Rosyjski bank centralny poinformował w poniedziałek, że w przyszłym roku oczekuje zerowego wzrostu gospodarczego. W 2016 roku ma on wynieść 0,1 proc.
Takie prognozy zostały zawarte w trzyletniej strategii banku. Uwzględnia ona, że zachodnie sankcje wobec Rosji pozostaną w mocy do końca 2017 roku.
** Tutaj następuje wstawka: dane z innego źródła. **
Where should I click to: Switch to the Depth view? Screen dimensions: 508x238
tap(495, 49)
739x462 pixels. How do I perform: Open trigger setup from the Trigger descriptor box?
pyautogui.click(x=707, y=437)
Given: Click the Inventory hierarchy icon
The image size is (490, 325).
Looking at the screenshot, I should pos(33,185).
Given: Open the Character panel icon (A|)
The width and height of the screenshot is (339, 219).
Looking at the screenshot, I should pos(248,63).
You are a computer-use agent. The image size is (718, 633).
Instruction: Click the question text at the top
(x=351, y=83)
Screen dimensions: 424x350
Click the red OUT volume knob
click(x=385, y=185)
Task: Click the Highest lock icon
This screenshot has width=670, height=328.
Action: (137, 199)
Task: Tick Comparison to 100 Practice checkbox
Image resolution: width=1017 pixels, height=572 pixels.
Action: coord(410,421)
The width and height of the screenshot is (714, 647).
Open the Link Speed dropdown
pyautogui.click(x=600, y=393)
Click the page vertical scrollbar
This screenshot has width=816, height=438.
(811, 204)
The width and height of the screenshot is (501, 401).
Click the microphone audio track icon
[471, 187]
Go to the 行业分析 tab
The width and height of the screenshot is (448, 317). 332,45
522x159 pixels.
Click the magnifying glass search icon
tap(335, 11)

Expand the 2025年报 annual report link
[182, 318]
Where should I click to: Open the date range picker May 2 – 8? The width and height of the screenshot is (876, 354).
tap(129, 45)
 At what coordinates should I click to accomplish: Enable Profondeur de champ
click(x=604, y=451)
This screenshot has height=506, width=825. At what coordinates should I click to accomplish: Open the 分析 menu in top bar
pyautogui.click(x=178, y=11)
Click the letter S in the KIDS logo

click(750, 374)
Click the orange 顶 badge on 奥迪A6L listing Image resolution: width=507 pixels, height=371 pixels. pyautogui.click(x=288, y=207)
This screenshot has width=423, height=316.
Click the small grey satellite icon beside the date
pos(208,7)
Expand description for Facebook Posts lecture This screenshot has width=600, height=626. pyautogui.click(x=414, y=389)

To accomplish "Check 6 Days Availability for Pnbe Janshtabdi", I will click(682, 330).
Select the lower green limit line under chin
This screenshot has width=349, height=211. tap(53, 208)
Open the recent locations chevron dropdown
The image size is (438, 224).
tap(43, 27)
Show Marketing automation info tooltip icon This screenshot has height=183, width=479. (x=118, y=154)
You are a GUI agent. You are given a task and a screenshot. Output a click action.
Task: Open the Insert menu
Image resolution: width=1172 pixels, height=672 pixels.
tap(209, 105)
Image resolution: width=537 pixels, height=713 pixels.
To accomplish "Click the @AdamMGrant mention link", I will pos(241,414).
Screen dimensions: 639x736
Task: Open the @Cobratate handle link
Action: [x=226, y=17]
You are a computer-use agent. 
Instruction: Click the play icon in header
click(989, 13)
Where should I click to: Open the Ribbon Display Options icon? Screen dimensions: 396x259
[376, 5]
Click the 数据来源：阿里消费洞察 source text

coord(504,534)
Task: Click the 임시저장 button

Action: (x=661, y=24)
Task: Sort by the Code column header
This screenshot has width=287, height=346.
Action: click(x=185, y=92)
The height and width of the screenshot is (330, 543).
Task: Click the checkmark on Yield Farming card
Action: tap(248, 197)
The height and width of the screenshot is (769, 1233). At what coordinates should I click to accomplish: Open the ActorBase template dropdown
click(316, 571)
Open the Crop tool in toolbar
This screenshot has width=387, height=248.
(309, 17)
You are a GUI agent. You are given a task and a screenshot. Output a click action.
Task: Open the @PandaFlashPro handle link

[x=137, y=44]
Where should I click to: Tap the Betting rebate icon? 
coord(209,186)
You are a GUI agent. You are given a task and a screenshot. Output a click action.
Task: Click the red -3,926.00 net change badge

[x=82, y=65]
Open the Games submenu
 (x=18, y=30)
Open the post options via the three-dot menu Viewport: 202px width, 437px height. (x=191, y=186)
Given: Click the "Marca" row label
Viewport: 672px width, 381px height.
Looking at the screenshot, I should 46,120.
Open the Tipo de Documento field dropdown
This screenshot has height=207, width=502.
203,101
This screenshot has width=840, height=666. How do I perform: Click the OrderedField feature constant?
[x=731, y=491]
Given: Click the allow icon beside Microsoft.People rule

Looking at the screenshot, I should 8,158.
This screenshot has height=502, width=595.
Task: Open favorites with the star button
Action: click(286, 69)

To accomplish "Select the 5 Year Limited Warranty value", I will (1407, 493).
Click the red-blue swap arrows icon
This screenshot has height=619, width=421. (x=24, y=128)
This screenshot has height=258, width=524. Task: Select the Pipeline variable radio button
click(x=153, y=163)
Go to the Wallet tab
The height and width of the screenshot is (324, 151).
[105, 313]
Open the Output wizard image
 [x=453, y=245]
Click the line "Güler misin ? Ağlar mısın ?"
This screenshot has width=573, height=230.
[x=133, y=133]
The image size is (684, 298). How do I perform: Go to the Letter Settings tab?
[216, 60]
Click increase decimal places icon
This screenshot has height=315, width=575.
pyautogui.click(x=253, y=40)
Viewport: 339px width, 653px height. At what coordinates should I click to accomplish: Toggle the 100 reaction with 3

Bank podał też prognozy dla bazowych cen ropy Ural. Ma ona średnio kosztować 95 dolarów w 2015 roku i 90 dolarów do końca 2017 roku. Dziś kosztuje ona około 85 dolarów za baryłkę. Zdaniem banku w długiej perspektywie taki trend cenowy może ograniczać wzrost gospodarczy.
Silne działanie
Rosyjska waluta, na której odbija się kryzys ukraiński i spadek cen ropy naftowej, w ciągu ubiegłego tygodnia straciła ponad 7 proc. Bank Rosji początkowo postanowił ograniczyć skalę swych interwencji, ale w piątek po południu ogłosił w pilnym komunikacie, że "gotów jest wkroczyć z interwencją monetarną w każdej chwili".
Od początku października, usiłując powstrzymać deprecjację rubla, Bank Rosji sprzedał na giełdzie walutowej ponad 30 mld dolarów. Zdarzało się, że w ciągu jednego dnia rzucał na rynek 3 mld dolarów.